Amazon launches persistent storage in the EC2 cloud
Elastic Block Store lets users create persistent block storage for the cloud computing service
The new Amazon Elastic Block Store (EBS) allows users to create storage volumes attached to Amazon EC2 instances as a raw block storage device that is backed up with a snapshot to the Amazon Simple Storage Service (S3), Amazon said.
Before EBS, storage within an instance of EC2 was tied to EC2 itself. Therefore, when an instance was terminated, the data within it was lost. Now users can choose to allocate storage volumes that persist independently from EC2.
"It basically looks like an unformatted hard disk," wrote Werner Vogels, chief technology officer at Amazon, in a blog post. "Once you have the volume mounted for the first time, you can format it with any file system you want or if you have advanced applications such as high-end database engines, you could use it directly."

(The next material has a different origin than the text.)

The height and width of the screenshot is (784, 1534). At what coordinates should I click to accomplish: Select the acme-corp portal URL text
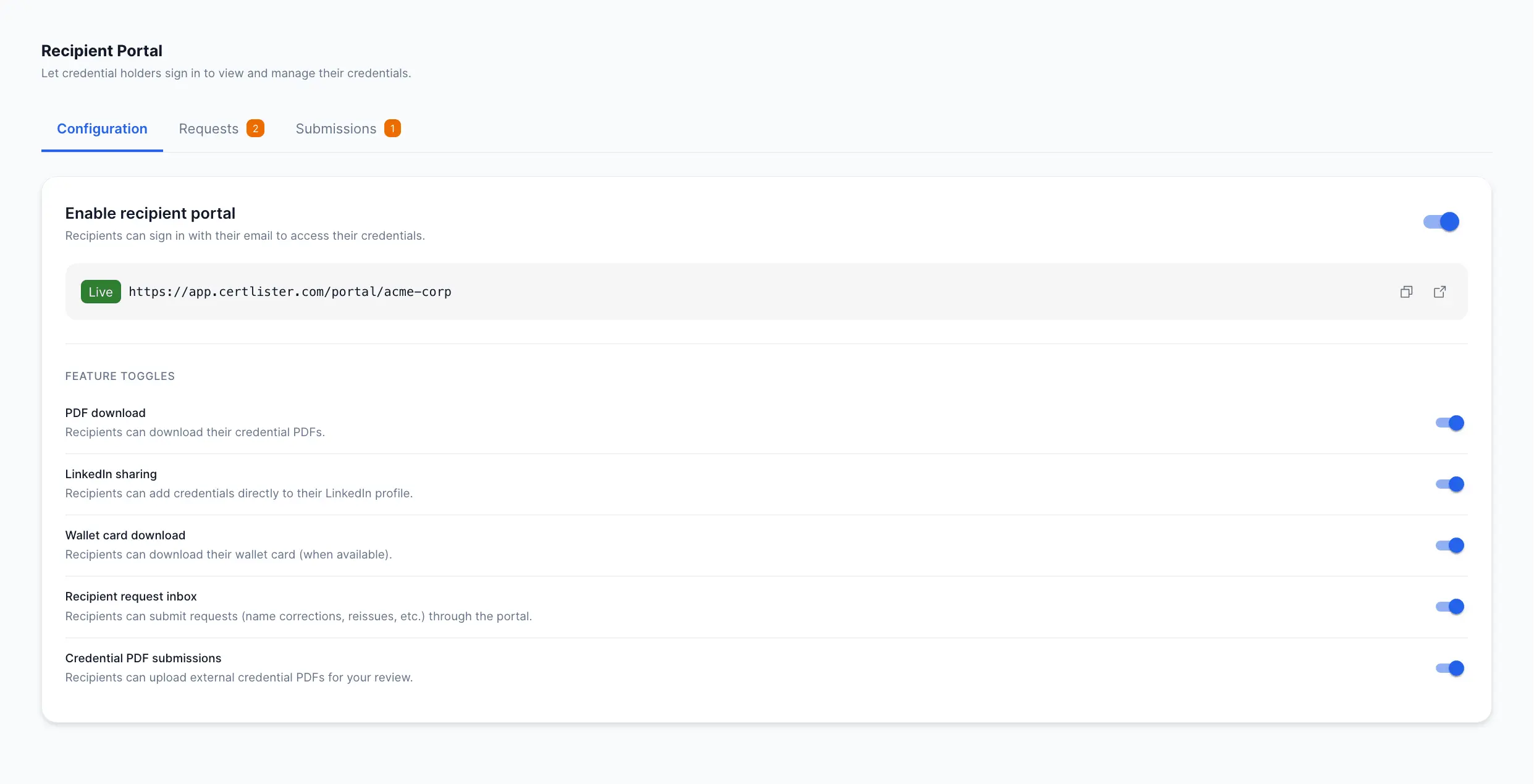(x=290, y=291)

As Amazon EC2 instances are started and stopped, the information saved in the database or application is preserved in much the same way it is using traditional physical servers, according to the company.
Developers, Vogels added, can create multiple volumes of storage ranging from 1GB to 1TB. He added that Amazon EBS isn't just a massive volume storage array, but that it allows companies to create snapshots and store those in Amazon S3.
"We see developers using this feature for long term backup purposes, for use in rollback strategies, for [worldwide] volume re-creation purposes," Vogels added. "Snapshots also play an important role in building fault-tolerance scenarios when combined with managing applications using Elastic IP addresses and availability zones."
Nik Cubrilovic, a blogger for TechCrunchIT, noted that persistent block-level storage for EC2 is long overdue.
"One of the criticisms of EC2 when it first launched was the inability to run a fast data store across snapshots, which made running databases or other data-intensive applications slightly more complicated," he noted. "The difference between EBS and S3 is that EBS allows block-level access, so that it can be mounted just like any other local storage device from within EC2 and can be accessed across servers and between instances."
EBS will provide higher performance comparable to high-grade local storage in terms of access times and availability, he added.
Om Malik, a blogger at GigaOm, added that Amazon is "turning up the heat on everyone from storage-area network vendors, server companies and, of course, data center operators" with the announcement of EBS.
"With EBS, new storage can be essentially created on the fly, attached to the EC2 instances, and make the cloud services behave more like the traditional machines people are used to," Malik added. "Think about it this way -- Amazon has taken one more step (a big one) toward turning servers into a service, a prospect that should keep the chiefs of big server makers awake at night."